Pour la « RTBF », Cathy Immelen a rencontré Martin Provost, qui lui confia, évoquant les personnages joués par Catherine Frot et Olivier Gourmet; « J’avais écrit ces rôles pour eux et dès que l’on s’est rencontrés, c’était évident qu’il allait se passer quelque chose. Je me demande d’ailleurs comment il ne s’est pas rien passé entre eux dans la vie parce qu’ils étaient vraiment faits l’un pour l’autre. Et ça marche. Un film c’est aussi les bons acteurs pour le bon film. Dans ce cas, j’avais écrit pour eux trois: Catherine Deneuve, Catherine Frot et Olivier Gourmet, et les trois m’ont dit  » oui « . C’est une grande chance… »

« Sage Femme »

Parlant des deux Catherine, il dit: « Elles sont très différentes, donc c’était vraiment intéressant, on était au cœur du sujet. En effet, Catherine Frot est très bosseuse, très organisée alors que Catherine Deneuve, c’est complétement l’inverse. J’avais donc vraiment la cigale et la fourmi et ça a été un réel échange. J’ai vu, au fur et à mesure du travail, Catherine Frot s’ouvrir complètement, lâcher prise parce que Catherine Deneuve apporte quelque chose de tellement fort et elle a une telle expérience que le contrôle habituel, même pour moi, était remis en question. Et je pense que tout cela a donné beaucoup au film ».
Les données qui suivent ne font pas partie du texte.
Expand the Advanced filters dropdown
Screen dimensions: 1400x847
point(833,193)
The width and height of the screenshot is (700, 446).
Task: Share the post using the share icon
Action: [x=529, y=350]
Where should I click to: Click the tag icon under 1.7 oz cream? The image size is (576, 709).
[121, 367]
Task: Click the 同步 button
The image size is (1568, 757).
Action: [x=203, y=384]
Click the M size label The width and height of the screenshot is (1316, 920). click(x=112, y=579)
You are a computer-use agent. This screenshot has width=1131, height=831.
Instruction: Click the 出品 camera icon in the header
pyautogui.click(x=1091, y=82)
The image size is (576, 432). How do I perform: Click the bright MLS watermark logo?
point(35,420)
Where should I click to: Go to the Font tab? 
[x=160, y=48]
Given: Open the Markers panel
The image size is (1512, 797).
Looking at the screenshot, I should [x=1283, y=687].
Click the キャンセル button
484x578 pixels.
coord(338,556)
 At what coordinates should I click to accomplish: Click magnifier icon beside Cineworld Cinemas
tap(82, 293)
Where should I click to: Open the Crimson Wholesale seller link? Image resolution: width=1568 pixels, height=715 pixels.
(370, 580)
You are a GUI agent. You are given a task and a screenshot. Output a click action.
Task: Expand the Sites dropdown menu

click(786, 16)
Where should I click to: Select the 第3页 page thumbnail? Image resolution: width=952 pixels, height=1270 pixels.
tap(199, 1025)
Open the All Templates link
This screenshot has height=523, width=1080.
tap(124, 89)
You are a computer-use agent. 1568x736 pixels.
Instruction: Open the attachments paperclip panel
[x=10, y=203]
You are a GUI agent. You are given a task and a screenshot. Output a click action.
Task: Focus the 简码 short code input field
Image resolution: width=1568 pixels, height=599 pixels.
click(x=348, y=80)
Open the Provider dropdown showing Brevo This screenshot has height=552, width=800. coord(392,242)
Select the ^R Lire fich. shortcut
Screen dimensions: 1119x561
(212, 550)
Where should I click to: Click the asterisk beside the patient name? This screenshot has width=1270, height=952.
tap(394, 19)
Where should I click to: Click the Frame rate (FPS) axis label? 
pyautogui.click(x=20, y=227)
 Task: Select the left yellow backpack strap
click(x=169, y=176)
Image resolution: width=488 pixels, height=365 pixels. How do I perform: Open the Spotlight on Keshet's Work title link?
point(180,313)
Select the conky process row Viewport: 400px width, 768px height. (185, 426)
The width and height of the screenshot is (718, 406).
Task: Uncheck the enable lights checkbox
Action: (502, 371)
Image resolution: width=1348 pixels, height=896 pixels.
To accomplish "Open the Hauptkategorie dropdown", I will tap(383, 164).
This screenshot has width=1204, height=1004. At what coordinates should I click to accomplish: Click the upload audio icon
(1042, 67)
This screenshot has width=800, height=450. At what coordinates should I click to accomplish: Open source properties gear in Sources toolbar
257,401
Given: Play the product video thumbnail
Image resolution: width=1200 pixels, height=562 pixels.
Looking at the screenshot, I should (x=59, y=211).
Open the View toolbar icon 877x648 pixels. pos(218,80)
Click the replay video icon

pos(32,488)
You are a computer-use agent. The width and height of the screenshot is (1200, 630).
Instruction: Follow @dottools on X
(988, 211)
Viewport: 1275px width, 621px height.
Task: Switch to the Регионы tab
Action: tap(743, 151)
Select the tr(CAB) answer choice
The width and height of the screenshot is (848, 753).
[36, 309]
« Sage Femme » (c) Michaël Crotto

Evoquant l’origine de son film, il évoque: « Le point de départ, c’est une histoire qui m’est arrivée car j’ai été sauvé par une sage-femme à la naissance. Je ne devrais pas être en vie, finalement. Elle m’a donné son sang, enfin, c’est une histoire assez compliquée, mais l’une des scènes dans le film parle un peu de ce qui m’est arrivé. J’ai voulu rendre hommage à une profession absolument magnifique, le deuxième plus vieux métier du monde, comme on dit, et qui est souvent laissé dans l’ombre » (lire l’article complet sur: https://www.rtbf.be/culture/cinema/detail_l-interview-de-martin-provost-pour-sage-femme?id=9562388).

Assurément, de bien beaux films à découvrir, en ce début de printemps, … après le coucher du soleil…

Yves Calbert (avec des extraits de textes des « Grignoux » et de la « RTBF »).